Chronic Fatigue Syndrome

What are the potential causes of Chronic Fatigue Syndrome?

The causes of chronic fatigue syndrome, CFS, has baffled scientists and researchers for decades. The condition was recognized as a specific entity as far back as the late 1860’s when physician Dr. George Beard named it neurasthesia because it appeared to be related to a nervous disorder that caused weakness and fatigue.

Today researchers have a list of different medical conditions that may be at the root cause of chronic fatigue syndrome. While there isn’t a definitive answer there are some suggestions that have led to changes in the treatment protocols for the disease. Some of these causes include low blood glucose condition, anemia and environmental allergies. These causes produce the same symptoms as Chronic Fatigue Syndrome but also have treatments that don’t erase the problems associated with CFS.

Other causes that have been suggested for CFS include case studies that associate CFS following a bout with infectious mononucleosis (mono). Others report that they had symptoms following periods of great stress in their life such as the loss of a loved one or following major surgery. All of these will cause the extreme tiredness that is common with CFS but they don’t always have the other symptoms that are indicative of the condition.

Symptoms of chronic fatigue syndrome

Chronic fatigue syndrome is a complex condition that is often difficult for physicians and patients to diagnose. The symptoms can be confused with other medical conditions, especially fibromyalgia. Both of these conditions have similar symptoms but with different proportions.

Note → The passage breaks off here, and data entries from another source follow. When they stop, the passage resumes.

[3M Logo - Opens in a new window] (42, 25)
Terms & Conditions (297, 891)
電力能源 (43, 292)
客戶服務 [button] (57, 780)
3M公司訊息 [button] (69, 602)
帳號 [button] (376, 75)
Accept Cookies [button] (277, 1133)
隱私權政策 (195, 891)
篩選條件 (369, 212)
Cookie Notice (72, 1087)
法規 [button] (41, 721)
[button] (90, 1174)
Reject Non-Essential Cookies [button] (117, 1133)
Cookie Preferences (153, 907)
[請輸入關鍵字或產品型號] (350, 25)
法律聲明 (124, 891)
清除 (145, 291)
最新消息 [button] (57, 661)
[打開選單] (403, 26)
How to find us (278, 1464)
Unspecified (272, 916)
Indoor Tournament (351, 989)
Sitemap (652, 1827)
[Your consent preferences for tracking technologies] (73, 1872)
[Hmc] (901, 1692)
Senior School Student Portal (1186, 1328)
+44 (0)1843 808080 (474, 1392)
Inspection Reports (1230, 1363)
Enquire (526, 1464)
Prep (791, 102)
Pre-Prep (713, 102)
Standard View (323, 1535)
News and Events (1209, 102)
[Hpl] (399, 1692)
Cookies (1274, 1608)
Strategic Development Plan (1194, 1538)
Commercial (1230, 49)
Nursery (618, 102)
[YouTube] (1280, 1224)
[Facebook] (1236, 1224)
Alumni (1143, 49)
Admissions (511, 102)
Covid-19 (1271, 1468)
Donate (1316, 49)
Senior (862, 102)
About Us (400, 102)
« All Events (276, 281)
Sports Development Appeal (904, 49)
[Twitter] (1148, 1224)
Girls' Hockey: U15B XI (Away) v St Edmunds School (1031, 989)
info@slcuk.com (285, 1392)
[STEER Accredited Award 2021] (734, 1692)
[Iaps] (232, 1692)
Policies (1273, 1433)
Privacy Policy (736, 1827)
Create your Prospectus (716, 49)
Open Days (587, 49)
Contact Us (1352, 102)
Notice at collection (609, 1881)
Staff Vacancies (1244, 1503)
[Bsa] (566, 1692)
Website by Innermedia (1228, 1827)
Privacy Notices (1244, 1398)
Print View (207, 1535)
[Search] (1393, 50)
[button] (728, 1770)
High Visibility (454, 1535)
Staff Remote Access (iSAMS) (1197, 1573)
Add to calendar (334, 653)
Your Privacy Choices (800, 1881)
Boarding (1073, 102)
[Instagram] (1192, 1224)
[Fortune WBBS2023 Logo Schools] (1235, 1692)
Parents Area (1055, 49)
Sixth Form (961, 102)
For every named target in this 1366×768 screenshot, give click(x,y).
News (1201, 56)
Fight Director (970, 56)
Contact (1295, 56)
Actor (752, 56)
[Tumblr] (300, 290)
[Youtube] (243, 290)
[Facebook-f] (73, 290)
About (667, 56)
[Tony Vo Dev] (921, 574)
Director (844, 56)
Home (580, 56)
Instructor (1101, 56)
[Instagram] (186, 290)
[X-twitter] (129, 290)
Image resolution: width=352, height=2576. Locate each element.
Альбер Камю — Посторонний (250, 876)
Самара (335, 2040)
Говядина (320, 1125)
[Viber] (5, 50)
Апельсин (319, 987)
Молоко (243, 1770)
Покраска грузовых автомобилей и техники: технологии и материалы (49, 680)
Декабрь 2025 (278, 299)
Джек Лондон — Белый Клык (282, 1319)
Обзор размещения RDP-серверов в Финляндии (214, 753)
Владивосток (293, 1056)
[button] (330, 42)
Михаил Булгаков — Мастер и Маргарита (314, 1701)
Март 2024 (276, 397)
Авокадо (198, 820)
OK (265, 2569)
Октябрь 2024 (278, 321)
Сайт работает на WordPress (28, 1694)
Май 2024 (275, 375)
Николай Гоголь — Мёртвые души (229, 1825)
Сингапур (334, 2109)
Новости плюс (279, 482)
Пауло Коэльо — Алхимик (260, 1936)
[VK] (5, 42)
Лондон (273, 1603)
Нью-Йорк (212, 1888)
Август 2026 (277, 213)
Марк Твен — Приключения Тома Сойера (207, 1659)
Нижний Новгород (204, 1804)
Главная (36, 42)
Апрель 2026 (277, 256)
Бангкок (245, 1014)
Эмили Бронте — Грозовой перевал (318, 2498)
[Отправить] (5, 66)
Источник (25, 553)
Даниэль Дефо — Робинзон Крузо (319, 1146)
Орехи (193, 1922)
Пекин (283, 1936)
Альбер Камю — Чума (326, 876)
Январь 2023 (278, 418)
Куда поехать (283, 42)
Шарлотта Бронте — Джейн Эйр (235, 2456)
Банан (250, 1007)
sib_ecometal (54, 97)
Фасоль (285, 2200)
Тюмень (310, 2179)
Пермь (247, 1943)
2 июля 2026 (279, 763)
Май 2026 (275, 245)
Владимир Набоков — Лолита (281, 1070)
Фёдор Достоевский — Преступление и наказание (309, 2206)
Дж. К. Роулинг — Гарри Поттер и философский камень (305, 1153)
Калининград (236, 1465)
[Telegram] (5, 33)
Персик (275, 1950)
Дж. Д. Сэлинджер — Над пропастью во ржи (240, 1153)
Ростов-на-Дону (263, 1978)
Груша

For example, fatigue is a symptom that is common to both diagnosis but in chronic fatigue syndrome it is at a greater degree than the fatigue that people with fibromyalgia experience. The fatigue that a person with CFS experiences isn’t restored by sleep or rest. In fact, most people with CFS complain that it is difficult to wake up in the morning and get out of bed.

Another symptom that is common to both conditions is joint pain. People with CFS may suffer from joints that are red and swollen while people with fibromyalgia may suffer from more generalized joint pain but have tender points over specific muscular areas.

Symptoms of chronic fatigue syndrome can also include cognitive difficulties. These include problems with short term memory and concentration. They often complain that they can’t get their mind to focus on the task at hand and may forget things that happened earlier that day. They also have word find problems, or problems finding the appropriate word to use in a sentence during normal conversation.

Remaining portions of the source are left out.